Rajoy y los suyos pueden llegar a ser vistos por las élites como un problema y no como una solución, y ahí estará Ciudadanos para recoger lo que caiga

La conexión entre 'El País' y el grupo de la March no es importante de por sí, y puede ser coyuntural, pero resulta significativa en tanto refleja cómo el diario con más lectores de España está dando espacio a esa opción 'centrista'. Quizás esta sea la operación, ignorar al PSOE y apostar por actores emergentes que algún día puedan jugar el papel que Renzi cumplió en Italia o, en otro sentido, Macron en Francia, cuando el viejo 'establishment' se había resquebrajado. Una alianza que permite unir en el mismo terreno político, el del globalismo liberal, a partes del PSOE y del PP podría resultar, porque existe espacio para ellos en la sociedad española, y porque además entre las élites su líder, Rivera, está bastante bien considerado. Si es así, y a juzgar por la simpatía con que se suelen recibir las propuestas de Rivera en muchos medios, quizás el PP, comido por los escándalos de corrupción y más desgastado de lo que parece, debería comenzar a guardarse las espaldas, porque puede llegar el momento en que Rajoy y los suyos sean vistos por las élites más como un problema que como una solución, y ahí estará Cs para recoger lo que caiga de la mano de esta unión entre liberales de un lado y de otro. Al mismo tiempo, ese ascenso de Ciudadanos también sirve al 'establishment' para presionar al PSOE, advirtiéndole de que no solo está perdiendo voto por la izquierda, sino que el centro se le puede escapar y más si se empeña en políticas demasiado progresistas. Desde luego, el momento de asaltar al PP no ha llegado todavía y no se producirá a corto plazo, pero la tendencia sí ha comenzado a manifestarse, y los nuevos expertos de 'El País' son buena muestra de ello.

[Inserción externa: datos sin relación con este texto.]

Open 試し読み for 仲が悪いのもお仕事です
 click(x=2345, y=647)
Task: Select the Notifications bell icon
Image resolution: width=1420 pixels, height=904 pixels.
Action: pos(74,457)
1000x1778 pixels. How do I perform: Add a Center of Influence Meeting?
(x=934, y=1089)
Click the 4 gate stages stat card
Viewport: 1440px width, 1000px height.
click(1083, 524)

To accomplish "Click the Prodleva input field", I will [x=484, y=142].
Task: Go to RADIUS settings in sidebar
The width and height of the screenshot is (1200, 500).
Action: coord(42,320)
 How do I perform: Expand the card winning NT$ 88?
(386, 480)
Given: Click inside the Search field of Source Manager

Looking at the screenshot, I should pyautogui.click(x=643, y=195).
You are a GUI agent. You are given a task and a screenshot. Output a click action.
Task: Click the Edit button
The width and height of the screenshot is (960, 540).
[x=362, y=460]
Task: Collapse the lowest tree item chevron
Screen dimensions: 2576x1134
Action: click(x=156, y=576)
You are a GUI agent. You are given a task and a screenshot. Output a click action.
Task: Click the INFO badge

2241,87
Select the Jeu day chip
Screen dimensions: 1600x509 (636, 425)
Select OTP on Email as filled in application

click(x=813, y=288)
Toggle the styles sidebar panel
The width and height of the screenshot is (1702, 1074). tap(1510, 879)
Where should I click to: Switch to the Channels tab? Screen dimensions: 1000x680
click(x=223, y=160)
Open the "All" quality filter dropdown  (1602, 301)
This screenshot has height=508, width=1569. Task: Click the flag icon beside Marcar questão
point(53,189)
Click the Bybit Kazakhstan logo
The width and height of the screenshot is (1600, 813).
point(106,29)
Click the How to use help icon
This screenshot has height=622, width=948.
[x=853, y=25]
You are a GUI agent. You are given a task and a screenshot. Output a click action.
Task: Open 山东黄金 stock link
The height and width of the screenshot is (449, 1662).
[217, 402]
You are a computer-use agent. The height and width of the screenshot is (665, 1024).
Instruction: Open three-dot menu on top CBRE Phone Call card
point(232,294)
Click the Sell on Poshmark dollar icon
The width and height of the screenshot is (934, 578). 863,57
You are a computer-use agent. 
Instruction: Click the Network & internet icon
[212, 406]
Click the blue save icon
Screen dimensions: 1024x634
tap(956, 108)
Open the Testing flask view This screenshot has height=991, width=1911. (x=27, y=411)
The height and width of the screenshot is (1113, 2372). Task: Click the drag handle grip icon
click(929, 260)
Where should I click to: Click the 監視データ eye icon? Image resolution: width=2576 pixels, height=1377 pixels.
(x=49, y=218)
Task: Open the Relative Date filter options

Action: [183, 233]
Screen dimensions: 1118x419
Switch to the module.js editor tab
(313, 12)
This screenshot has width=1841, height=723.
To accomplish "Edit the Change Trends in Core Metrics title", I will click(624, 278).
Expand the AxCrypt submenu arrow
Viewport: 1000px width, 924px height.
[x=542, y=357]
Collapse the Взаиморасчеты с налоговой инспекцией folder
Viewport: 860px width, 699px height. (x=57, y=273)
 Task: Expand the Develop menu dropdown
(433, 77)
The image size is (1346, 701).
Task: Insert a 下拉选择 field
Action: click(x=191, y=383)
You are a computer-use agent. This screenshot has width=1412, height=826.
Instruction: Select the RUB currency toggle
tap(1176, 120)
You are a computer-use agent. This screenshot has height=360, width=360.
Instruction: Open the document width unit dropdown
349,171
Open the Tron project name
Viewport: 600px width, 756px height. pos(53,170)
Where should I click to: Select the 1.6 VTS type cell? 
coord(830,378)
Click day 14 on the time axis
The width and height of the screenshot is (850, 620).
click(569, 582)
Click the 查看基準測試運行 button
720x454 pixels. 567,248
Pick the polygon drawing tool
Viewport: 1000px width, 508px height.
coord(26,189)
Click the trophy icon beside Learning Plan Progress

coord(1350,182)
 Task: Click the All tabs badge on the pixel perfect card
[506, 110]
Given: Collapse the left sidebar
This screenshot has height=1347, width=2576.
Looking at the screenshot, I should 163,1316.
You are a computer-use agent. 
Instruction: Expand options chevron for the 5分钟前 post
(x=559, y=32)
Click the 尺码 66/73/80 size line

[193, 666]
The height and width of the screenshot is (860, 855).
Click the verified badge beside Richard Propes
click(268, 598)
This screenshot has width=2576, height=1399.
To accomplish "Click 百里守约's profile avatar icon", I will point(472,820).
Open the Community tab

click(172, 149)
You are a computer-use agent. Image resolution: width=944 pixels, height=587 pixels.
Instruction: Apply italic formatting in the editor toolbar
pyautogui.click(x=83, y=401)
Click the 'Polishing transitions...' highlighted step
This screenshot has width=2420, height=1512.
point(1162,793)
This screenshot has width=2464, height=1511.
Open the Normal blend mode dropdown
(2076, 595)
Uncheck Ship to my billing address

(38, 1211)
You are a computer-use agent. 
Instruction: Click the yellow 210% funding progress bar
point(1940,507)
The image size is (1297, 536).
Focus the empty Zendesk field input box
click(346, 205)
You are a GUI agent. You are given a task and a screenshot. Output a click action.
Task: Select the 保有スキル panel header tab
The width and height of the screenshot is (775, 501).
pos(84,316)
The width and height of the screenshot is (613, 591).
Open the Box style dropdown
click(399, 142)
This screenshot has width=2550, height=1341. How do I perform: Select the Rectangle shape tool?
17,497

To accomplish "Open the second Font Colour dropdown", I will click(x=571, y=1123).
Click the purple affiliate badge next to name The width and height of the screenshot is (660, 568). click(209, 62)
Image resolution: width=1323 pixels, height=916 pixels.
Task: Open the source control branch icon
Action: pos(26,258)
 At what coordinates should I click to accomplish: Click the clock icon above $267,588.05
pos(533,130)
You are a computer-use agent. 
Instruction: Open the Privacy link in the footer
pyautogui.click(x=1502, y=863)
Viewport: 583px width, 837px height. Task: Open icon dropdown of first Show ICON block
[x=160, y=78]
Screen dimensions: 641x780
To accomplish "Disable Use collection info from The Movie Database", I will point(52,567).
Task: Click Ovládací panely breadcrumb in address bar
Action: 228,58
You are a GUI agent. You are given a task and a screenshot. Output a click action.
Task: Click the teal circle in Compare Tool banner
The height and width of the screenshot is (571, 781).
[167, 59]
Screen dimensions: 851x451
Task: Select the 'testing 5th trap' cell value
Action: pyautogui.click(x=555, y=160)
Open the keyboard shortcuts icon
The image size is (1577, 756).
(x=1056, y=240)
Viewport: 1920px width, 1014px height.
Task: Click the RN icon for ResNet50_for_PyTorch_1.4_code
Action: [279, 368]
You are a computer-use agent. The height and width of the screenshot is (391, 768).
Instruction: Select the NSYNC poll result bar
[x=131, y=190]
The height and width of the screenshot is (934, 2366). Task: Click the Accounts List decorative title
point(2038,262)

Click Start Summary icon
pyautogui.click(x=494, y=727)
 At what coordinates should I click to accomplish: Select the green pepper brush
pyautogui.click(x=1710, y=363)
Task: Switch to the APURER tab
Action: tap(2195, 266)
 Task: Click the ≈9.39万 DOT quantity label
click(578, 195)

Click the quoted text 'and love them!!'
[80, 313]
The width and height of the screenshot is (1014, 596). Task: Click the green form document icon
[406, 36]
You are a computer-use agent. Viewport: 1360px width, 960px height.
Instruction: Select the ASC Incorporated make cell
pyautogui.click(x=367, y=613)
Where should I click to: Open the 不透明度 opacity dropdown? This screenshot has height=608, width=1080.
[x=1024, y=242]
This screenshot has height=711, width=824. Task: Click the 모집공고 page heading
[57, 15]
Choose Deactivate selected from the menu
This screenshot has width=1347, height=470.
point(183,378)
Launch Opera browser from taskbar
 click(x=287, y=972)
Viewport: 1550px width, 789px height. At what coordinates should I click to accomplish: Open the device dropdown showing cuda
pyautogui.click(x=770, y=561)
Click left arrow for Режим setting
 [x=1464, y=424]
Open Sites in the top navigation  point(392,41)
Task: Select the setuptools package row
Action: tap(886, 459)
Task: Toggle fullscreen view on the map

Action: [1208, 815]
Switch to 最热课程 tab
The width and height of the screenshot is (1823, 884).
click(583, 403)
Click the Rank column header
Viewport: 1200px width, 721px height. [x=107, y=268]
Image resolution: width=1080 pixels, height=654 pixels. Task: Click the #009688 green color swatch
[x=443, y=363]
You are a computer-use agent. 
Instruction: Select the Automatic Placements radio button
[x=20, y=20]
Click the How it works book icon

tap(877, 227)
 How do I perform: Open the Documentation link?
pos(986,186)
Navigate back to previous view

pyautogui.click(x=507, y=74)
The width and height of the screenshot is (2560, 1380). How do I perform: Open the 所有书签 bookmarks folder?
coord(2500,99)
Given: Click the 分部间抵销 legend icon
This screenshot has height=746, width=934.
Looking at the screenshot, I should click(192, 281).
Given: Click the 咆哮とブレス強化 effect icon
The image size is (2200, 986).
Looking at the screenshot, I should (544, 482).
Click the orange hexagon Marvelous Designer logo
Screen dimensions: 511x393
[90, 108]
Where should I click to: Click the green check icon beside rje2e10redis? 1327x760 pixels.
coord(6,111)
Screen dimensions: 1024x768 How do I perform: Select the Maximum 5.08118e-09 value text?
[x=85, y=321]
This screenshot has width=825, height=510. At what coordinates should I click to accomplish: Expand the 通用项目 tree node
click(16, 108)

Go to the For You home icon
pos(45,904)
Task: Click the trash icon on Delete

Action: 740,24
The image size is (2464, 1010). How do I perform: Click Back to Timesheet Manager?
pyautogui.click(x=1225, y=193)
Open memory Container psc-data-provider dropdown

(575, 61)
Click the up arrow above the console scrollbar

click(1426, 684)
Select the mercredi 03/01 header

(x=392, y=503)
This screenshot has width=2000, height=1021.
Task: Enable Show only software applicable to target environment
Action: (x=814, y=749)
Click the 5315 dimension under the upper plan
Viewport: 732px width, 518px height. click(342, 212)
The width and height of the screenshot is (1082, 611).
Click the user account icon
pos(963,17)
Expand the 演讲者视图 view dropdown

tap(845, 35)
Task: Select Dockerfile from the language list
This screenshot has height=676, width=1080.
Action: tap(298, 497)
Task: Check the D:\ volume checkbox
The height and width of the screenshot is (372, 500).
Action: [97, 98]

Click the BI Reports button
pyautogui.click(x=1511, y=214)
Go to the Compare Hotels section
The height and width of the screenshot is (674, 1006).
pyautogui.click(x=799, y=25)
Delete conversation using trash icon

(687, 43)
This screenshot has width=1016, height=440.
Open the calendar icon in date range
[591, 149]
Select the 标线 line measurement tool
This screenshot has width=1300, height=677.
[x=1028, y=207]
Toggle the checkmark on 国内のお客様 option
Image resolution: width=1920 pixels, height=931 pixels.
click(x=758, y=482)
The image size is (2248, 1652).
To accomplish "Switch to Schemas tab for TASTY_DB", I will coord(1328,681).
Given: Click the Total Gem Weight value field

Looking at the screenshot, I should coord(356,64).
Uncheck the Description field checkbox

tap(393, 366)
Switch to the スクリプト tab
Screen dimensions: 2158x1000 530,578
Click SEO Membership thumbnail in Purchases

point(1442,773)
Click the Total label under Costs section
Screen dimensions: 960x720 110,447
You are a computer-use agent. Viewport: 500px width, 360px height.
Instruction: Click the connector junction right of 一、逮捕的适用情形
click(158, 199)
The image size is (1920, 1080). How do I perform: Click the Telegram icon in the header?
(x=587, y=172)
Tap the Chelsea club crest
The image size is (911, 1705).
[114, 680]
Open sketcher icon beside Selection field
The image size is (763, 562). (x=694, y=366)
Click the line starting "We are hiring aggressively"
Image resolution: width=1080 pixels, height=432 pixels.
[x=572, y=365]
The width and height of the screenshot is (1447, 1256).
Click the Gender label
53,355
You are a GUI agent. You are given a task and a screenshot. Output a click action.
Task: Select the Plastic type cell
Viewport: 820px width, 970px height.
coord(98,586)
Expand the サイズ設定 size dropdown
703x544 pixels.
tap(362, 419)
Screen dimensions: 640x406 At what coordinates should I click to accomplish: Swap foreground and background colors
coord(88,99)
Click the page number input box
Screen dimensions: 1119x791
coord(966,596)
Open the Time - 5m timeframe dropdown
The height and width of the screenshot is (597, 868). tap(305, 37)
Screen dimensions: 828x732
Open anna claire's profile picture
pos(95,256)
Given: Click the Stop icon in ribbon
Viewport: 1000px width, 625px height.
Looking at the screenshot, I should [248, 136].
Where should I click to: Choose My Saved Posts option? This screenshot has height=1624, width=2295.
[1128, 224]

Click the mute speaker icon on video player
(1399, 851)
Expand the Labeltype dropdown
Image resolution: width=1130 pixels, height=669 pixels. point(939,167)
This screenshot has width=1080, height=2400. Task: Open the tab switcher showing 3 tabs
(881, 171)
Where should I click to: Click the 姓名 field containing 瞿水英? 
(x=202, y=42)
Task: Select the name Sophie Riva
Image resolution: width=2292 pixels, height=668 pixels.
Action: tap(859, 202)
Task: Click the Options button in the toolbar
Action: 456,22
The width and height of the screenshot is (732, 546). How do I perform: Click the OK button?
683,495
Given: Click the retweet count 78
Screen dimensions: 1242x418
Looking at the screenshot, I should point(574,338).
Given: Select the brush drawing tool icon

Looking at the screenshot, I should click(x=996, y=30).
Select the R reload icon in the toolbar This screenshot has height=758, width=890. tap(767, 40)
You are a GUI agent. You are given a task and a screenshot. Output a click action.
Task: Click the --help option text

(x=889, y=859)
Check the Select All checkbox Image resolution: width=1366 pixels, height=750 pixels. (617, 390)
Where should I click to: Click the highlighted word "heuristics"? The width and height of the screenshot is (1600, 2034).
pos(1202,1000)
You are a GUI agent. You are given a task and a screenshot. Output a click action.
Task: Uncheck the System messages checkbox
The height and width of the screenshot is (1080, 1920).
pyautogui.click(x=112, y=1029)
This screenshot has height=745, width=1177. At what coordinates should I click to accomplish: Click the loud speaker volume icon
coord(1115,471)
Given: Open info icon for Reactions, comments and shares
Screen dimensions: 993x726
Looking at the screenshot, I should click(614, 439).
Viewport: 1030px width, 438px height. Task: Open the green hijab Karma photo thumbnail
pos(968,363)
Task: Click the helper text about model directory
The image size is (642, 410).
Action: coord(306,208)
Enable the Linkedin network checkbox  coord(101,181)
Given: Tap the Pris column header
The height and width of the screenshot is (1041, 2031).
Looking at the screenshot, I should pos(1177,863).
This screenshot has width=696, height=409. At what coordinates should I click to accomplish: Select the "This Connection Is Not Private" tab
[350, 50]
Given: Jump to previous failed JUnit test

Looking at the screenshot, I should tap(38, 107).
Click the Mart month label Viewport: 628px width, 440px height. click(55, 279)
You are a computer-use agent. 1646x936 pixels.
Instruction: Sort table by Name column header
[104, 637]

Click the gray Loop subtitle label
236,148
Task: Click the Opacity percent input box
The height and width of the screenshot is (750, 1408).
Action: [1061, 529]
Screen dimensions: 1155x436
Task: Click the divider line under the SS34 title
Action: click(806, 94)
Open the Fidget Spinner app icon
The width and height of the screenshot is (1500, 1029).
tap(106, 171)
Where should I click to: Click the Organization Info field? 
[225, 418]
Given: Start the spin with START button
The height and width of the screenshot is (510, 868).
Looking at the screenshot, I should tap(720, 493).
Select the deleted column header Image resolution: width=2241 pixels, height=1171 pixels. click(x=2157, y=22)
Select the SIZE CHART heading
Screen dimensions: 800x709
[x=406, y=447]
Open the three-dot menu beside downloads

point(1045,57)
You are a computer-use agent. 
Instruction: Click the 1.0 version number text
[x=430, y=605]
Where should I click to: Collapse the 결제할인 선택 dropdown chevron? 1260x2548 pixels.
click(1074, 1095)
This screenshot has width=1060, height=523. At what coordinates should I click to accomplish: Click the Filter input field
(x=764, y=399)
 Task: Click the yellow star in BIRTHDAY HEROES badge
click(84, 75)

Se buscan fundamentalmente personas que ratifiquen las posiciones del poder, y para ese objetivo los comunicadores son mucho más útiles

Sin embargo, las cuitas locales no pueden hacernos perder de vista un asunto más importante, como es el papel de los intelectuales. Desde la izquierda posmoderna, se les ha denigrado porque no eran más que individuos elitistas que imponían su palabra por encima de la gente, que ejercían la representación sin que nadie los nombrase y que, por tanto, resultaban potencialmente opresores. Desde el 'establishment', cada vez se tiene menos confianza en quienes vienen del mundo de la cultura o del pensamiento: se buscan fundamentalmente personas que ratifiquen las posiciones del poder, y para ese objetivo los comunicadores son mucho más útiles, así como los profesores universitarios cuantitativos que aportan como prueba de verdad un puñado de gráficos, como si estos contuvieran irremediablemente la verdad. En ese contexto, el intelectual, una de cuyas misiones es ser crítico, está abocado a sufrir. En nuestros tiempos no hace falta proscribirles: basta con convertirles en invisibles. Los intelectuales deben regresar a la escena pública y han de generar nuevos espacios, nuevas ideas y nuevas perspectivas. Pero para conseguirlo tienen que realizar una tarea previa, la de salir de la invisibilidad a la que están sometidos, algo que deben entender como un elemento netamente político.